Let's look at the Boeing 777.
According to wikipedia, it generates 418,000N of thrust, and has a mass of 139,225kg.
The coefficient of static friction between tires and tarmac is about 0.7.
If you work out the math, µmg is (0.7)(139225)(9.8) = 956,058N.
This is over twice as much force as what the 418,000N of thrust the engines put out.
And if you consider the hundreds of opposing forces that I haven't accounted for, it's even less likely to be able to break free from the friction.
Thus, Plane DOESN'T TAKE OFF
But what if you had a plane with a better weight to thrust ratio?
Well, I let's look at the F22 Raptor.
According to wikipedia, the two turbofan engines generates a total of 311,000N of thrust. The plane when empty has a mass of 14,365kg.
So given that, let's work out the math again. (0.7)(14365)(9.8) = 98,544N
In this case, the 311,000N of thrust is significantly greater than 98,544N of frictional force. So in this case, the plane would take off!
In conclusion: THE PLANE MAY OR MAY NOT TAKE OFF DEPENDING ON WHICH PLANE IT IS!
Originally posted by: her209
Originally posted by: smack Down
Originally posted by: her209
The maximum amount of frictional force that can be applied by the treadmill to the wheel is precisely, the normal force N multiplied by the coefficient of static friction, us. Any more force and the wheels slip, in which case the amount of frictional force decreases because uk is always less than us. Conversely, if the airplane applies more force than N * us, the plane overcomes the friction between the wheels and treadmill.Originally posted by: Eeezee
Precisely; in other words, the treadmill provides sufficient friction to counteract ANY movement. That's the hypothetical situation.
To find a:
Ff = N * us = mplane * a
Rewritten and reduced, it comes to:
a = g * us
Easily, any jet engine can generate enough force on a plane such that its acceleration > a, especially a hypothetical one.
Sure but can it generate more then a of a hypothetical treadmill? Do you know what the surface of the treadmill is?
You've obviously missed the point. The treadmill can exert only so much force on the wheels via friction before the tires slip. It doesn't matter if the treadmill can accelerate from 0 to 1,000,000 mph in 5 seconds.
Originally posted by: smack Down
Originally posted by: her209
Originally posted by: smack Down
Originally posted by: her209
The maximum amount of frictional force that can be applied by the treadmill to the wheel is precisely, the normal force N multiplied by the coefficient of static friction, us. Any more force and the wheels slip, in which case the amount of frictional force decreases because uk is always less than us. Conversely, if the airplane applies more force than N * us, the plane overcomes the friction between the wheels and treadmill.Originally posted by: Eeezee
Precisely; in other words, the treadmill provides sufficient friction to counteract ANY movement. That's the hypothetical situation.
To find a:
Ff = N * us = mplane * a
Rewritten and reduced, it comes to:
a = g * us
Easily, any jet engine can generate enough force on a plane such that its acceleration > a, especially a hypothetical one.
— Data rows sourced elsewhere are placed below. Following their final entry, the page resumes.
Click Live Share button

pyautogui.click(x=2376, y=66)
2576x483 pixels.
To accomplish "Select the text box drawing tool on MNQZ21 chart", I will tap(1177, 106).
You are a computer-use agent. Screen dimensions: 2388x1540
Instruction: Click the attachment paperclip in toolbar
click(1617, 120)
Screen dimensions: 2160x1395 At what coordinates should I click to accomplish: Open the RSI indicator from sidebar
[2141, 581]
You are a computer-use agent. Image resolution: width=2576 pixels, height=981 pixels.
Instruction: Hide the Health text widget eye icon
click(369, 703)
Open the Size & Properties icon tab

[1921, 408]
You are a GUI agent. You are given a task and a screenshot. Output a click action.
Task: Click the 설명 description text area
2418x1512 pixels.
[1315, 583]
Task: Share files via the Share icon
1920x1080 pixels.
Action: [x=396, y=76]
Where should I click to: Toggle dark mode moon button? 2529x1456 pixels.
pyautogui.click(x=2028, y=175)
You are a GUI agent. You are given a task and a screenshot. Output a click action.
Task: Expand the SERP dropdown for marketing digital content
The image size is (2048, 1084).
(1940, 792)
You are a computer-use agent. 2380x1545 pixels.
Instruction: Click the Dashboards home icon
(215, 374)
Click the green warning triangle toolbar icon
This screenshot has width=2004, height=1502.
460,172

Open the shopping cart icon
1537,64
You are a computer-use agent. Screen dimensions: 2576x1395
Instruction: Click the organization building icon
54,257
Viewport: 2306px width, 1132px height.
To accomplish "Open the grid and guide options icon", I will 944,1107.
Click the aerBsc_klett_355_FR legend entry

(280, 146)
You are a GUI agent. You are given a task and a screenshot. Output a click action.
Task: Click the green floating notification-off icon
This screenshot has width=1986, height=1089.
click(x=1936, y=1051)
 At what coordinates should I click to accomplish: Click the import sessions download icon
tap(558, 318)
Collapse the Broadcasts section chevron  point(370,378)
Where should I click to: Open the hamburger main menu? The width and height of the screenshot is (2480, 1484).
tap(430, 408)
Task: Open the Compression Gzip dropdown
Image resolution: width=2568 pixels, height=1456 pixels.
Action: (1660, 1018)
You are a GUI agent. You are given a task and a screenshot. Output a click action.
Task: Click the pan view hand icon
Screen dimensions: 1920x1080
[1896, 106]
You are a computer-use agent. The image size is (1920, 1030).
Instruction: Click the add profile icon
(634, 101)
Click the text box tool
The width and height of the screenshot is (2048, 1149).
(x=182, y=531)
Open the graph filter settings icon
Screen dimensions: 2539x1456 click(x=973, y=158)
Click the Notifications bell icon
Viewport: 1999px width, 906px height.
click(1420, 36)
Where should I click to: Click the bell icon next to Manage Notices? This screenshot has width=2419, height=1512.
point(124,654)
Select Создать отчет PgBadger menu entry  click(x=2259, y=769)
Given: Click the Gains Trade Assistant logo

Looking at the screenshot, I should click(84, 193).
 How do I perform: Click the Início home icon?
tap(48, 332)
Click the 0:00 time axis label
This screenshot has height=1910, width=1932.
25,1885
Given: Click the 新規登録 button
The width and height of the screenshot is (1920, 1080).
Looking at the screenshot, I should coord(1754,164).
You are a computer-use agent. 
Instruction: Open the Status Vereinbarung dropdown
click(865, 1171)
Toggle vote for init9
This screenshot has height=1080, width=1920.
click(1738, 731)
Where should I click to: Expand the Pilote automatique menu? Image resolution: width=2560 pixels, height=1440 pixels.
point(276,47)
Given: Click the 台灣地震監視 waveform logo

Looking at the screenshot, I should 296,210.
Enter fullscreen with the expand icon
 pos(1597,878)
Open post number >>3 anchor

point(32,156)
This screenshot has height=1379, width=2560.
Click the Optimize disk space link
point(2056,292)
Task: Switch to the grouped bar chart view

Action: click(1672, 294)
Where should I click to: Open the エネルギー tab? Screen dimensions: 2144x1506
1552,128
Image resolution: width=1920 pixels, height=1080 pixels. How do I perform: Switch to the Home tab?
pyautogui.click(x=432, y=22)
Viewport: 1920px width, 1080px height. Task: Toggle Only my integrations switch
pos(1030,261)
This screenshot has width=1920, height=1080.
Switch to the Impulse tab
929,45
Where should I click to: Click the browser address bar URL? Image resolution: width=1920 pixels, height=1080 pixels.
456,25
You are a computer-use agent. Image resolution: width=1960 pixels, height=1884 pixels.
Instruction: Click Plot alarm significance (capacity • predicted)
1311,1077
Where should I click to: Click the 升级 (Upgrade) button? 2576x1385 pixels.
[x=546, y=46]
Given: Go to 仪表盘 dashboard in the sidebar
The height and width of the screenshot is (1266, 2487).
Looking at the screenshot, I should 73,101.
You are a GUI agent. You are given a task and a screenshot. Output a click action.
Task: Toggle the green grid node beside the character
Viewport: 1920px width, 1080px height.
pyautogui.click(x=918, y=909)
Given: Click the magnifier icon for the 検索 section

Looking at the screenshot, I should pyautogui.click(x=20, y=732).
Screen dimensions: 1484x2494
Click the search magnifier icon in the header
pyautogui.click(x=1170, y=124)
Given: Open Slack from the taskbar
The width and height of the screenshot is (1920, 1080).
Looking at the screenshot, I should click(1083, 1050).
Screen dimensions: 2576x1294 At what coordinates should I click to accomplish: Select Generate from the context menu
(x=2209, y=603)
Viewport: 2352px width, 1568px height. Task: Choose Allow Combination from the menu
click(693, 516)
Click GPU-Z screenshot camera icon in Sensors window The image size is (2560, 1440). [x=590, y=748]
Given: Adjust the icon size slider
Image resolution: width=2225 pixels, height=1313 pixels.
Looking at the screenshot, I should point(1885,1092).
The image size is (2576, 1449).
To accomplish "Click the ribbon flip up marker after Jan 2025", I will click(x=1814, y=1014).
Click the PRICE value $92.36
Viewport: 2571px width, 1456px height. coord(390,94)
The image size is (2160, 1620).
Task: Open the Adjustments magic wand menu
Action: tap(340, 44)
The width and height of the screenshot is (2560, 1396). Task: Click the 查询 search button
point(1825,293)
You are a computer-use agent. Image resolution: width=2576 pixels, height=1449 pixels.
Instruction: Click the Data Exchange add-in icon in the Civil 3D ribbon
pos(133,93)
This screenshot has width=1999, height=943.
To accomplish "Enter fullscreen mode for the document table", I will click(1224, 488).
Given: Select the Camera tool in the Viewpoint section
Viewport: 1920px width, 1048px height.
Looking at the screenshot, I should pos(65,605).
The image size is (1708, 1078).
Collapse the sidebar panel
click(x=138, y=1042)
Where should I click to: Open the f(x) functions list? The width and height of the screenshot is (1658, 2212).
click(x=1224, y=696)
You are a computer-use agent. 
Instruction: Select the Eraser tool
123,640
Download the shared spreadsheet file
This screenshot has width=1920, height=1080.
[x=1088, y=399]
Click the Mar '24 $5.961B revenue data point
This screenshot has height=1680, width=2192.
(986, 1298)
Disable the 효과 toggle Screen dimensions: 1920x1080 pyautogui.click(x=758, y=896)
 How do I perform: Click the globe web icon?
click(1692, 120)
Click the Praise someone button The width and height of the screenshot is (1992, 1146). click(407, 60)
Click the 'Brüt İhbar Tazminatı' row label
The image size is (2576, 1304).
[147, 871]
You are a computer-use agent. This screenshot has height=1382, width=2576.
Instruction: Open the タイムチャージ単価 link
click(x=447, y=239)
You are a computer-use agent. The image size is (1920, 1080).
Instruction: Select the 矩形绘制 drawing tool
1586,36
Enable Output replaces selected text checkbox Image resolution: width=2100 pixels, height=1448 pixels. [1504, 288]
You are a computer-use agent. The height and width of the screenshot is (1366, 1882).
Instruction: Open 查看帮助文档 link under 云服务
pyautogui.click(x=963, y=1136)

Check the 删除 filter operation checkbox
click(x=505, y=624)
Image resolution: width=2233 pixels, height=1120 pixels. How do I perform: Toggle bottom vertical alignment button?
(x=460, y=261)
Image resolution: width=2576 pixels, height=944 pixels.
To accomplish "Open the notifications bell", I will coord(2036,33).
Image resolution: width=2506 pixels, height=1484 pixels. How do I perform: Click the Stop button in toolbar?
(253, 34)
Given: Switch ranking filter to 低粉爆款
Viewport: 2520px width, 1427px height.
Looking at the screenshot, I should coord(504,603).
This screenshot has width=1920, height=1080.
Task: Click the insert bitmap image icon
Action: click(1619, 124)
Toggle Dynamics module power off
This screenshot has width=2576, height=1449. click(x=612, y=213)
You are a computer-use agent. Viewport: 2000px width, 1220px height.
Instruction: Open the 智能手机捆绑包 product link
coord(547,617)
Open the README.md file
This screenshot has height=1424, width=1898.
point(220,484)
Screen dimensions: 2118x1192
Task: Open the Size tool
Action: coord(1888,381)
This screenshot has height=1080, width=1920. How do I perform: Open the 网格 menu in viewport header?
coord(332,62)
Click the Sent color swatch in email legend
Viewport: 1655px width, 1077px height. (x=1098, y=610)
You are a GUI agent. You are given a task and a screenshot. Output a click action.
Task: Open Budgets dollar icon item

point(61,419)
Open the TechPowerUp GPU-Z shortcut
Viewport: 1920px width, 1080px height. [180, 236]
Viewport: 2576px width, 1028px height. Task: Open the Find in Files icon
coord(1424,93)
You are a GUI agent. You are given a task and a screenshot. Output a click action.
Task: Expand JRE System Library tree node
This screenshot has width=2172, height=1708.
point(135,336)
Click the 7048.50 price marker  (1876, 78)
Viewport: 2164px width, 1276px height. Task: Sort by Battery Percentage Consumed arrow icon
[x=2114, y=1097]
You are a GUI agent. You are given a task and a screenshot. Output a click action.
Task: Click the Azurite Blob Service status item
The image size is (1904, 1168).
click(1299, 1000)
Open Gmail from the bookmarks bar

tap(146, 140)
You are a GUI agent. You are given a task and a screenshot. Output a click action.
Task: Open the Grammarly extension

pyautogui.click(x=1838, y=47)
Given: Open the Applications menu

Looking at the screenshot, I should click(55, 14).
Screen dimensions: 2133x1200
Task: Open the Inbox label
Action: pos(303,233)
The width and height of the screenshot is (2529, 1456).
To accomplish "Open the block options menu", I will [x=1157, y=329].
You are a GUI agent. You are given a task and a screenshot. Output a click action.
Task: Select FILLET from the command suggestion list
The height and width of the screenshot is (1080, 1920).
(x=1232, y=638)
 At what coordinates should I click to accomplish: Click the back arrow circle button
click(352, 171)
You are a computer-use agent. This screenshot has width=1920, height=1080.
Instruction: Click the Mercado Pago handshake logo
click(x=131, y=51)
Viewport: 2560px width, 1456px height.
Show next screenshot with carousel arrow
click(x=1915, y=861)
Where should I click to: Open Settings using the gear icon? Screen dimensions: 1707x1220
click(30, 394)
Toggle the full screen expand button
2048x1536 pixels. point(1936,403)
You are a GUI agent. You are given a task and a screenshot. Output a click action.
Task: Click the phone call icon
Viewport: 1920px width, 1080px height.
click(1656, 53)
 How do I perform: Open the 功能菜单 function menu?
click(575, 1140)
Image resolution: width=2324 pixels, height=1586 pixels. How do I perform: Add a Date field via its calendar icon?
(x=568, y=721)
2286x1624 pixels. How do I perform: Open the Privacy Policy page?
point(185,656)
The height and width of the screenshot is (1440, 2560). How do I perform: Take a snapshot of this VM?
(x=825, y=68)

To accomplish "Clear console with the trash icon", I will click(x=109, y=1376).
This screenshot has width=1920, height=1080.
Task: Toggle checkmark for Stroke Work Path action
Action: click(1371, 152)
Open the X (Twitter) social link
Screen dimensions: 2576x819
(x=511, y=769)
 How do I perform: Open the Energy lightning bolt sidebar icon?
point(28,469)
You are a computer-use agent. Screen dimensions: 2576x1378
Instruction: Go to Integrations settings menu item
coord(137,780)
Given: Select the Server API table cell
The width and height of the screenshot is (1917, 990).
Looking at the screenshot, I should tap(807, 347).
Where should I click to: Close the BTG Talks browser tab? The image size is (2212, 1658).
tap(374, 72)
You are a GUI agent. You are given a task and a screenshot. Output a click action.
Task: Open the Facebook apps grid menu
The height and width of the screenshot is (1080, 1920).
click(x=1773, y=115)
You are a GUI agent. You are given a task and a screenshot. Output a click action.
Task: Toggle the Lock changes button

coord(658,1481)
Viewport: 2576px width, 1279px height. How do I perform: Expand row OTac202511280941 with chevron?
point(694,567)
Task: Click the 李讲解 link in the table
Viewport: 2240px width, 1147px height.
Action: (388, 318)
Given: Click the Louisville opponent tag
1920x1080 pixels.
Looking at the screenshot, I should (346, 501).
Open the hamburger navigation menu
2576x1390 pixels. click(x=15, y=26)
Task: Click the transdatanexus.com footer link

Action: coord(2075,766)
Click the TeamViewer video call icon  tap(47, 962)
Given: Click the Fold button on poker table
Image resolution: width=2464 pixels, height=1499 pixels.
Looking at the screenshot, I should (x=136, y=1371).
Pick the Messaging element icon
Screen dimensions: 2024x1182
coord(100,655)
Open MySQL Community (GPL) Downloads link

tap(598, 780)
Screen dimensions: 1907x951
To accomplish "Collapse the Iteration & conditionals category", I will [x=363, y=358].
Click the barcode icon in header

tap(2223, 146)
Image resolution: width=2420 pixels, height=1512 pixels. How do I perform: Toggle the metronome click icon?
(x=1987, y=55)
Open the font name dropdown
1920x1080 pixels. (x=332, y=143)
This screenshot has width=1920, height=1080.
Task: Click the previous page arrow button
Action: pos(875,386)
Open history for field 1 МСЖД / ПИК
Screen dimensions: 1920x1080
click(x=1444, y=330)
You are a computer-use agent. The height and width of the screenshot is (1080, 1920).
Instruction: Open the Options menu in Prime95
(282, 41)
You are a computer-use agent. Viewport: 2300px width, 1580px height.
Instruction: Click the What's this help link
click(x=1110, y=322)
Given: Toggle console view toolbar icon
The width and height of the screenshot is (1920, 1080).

Sure but can it generate more then a of a hypothetical treadmill? Do you know what the surface of the treadmill is?
You've obviously missed the point. The treadmill can exert only so much force on the wheels via friction before the tires slip. It doesn't matter if the treadmill can accelerate from 0 to 1,000,000 mph in 5 seconds.
You've obviously missed the point the force is limited based on the surface of the treadmill the question doesn't define what its coefficient of friction is so the only reasonable assumption is infinite.